While the agency has experts in several areas, including technology and brand building, they won’t be assigned to practice groups. “We want to build teams of people from research, from interactive, from technology, from marketing, but we don’t want to put people in silos,” says Binder. “We’re not going to have all the interactive people sitting together and all the technology people sitting together. We want to create the sense that this is one team.”

Among the new firm’s 80 clients are Bank of America, Carter Wallace, Computer Express, Hunter Douglas, Lexis Nexis, McGraw Hill, the Netherlands, New York State Department of Economic Development; and Standard Register.

“Most of the global agencies have multiple brands, or they have sister companies,” Bloomgarden says. “Burson-Marsteller has Cohn & Wolfe. Edelman has PR 21. We felt it was time for us to create a second brand. It will enable us to focus on the things we do well, and will put us in a position from which we can continue to grow.”

The new firm will also allow the company to manage conflicts, says Bloomgarden, who claims Ruder Finn turned away several pieces of business last year—including several in the technology arena—because it already served clients in the same space.

Ruder Finn has a staff of 600 in 13 cities across the U.S., Europe, and Asia, and handles clients such as Eli Lilly, Johnson & Johnson, Novartis, Computer Associates, Hitachi Data Systems, Verizon, Subaru, Target Stores, and Paine Webber.
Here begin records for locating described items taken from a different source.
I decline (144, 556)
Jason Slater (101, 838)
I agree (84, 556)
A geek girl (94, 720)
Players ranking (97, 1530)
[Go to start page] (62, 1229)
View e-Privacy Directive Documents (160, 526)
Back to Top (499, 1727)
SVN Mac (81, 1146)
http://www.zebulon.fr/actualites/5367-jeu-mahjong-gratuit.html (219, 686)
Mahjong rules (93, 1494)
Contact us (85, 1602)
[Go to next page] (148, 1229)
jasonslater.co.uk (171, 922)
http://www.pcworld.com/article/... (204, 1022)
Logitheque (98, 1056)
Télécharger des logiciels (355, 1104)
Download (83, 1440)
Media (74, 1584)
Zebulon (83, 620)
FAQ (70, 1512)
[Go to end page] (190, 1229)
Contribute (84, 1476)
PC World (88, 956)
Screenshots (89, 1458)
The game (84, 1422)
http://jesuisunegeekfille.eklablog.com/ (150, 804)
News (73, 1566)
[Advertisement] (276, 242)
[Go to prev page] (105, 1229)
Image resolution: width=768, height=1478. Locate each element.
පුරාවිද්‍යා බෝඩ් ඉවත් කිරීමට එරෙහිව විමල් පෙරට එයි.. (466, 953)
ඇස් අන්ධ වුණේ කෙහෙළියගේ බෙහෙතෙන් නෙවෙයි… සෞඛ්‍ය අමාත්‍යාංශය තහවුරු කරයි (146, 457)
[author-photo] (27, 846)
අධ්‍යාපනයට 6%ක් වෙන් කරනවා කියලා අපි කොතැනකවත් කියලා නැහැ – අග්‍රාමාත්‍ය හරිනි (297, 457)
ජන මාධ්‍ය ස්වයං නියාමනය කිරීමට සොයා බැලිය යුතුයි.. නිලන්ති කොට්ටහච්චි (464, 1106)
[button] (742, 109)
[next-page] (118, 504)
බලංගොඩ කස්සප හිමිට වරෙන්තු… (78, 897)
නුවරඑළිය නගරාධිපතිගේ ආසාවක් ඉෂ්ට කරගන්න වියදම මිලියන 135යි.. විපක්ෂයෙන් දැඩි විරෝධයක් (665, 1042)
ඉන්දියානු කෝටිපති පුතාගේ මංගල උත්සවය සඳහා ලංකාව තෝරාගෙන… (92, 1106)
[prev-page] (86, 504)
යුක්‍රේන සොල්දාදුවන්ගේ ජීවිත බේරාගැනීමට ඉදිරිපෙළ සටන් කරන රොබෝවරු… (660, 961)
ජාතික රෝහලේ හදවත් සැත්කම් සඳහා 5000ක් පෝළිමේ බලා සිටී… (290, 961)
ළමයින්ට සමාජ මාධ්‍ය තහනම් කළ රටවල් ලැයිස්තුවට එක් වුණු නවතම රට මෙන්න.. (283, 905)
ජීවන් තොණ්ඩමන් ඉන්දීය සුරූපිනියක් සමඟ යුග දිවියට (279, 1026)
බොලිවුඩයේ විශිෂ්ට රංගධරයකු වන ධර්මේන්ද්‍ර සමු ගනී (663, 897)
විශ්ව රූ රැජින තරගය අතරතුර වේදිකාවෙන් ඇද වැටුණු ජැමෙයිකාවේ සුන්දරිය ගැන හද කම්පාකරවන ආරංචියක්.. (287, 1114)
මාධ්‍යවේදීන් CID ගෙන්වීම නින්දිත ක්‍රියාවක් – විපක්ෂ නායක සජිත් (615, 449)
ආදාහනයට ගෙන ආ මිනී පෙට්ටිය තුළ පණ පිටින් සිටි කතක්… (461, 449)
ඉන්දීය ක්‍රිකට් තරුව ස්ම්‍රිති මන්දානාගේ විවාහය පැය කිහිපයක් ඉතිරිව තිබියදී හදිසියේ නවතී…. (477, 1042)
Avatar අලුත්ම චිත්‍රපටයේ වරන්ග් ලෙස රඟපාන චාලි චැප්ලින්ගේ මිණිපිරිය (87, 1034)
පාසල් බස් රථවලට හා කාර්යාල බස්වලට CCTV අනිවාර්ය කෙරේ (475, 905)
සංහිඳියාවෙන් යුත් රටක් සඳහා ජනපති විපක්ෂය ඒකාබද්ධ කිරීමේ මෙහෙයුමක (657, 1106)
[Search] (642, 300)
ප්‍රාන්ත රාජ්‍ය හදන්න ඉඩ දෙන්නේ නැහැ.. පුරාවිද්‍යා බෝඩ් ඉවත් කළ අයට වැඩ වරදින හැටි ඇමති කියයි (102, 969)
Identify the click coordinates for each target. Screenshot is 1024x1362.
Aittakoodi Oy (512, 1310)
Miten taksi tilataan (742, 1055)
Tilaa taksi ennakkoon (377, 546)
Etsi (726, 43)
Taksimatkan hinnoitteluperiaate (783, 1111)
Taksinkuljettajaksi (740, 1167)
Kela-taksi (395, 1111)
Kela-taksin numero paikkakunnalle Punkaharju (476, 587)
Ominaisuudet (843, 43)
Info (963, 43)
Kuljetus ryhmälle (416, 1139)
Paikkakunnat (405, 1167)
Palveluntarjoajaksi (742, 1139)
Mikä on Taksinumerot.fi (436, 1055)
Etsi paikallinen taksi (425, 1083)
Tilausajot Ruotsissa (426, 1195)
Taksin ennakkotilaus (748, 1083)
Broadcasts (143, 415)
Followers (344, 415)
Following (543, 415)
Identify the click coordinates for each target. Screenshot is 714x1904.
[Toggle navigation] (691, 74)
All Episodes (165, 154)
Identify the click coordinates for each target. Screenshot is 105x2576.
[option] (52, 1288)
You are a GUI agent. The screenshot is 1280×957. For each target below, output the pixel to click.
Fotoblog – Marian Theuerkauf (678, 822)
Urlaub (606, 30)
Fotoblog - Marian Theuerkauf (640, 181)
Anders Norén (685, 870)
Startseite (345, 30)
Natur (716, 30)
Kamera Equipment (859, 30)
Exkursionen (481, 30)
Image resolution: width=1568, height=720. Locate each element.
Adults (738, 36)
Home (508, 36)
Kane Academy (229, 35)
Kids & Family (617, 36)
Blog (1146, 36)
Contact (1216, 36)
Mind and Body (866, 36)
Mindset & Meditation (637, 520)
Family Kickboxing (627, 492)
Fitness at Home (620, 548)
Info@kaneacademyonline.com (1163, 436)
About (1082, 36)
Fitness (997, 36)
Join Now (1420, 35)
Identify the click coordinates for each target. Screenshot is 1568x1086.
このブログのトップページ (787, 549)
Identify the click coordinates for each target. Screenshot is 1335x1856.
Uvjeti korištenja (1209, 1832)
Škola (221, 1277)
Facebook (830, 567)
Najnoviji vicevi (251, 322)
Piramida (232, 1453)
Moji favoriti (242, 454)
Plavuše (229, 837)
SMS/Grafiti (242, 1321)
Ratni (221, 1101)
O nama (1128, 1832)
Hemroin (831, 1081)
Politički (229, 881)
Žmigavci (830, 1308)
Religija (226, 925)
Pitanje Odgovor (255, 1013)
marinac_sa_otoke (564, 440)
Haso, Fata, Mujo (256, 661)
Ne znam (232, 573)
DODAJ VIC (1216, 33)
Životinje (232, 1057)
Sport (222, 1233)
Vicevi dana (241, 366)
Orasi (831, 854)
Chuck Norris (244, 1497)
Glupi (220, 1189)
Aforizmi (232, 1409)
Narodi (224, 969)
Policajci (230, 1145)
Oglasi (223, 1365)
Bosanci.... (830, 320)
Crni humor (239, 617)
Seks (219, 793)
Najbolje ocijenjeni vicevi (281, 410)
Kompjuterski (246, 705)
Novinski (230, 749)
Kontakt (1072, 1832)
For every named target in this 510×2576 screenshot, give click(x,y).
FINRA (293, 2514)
Senior executives include president of Ruder Finn Americas Richard Funess, CFO Tony Esposito, chief creative officer Michael Schubert, European managing director Lee Tomkins and Asian managing director Louise Harris.

With revenues of less than $100 million, Ruder Finn is barely a third the size of some of its larger competitors, such as Burson-Marsteller, Fleishman-Hillard, and Weber Shandwick, but with more than 50 percent of its revenues coming from outside New York—and with overseas offices in several key markets—it clearly offers greater reach than most midsize firms. Some observers believe the firm is stuck in a kind of “mushy middle,” not large enough to compete with the mega-agencies, not focused enough to stand out as a specialist.

Bloomgarden, not surprisingly, see things differently: “We have decided to focus on several core specialist areas,” she says. “In those areas, we can compete with anyone. There’s not one major healthcare pitch we don’t get called for. We’ve worked on blockbuster drugs like Celebrex and Viagra. In the M&A arena, we’ve worked on Novartis, Pfizer, BP Amoco. We keep hearing that we can’t compete, but we’ve been growing faster than almost any of the larger agencies for the past two or three years—and it’s all been organic growth.”   

That’s why the agency remains committed to independence.

“We are not interested in selling at any price,” says the elder Finn. “I see what is happening at those agencies that sold or merged and I feel that more and more our independence is an asset in the marketplace for people and clients. We have a certain character, and a certain commitment to our people. It’s something that goes back to when Bill Ruder and I founded this firm 52 years ago. We take values very seriously. We want to make money, but we also want to have a company we feel proud of.”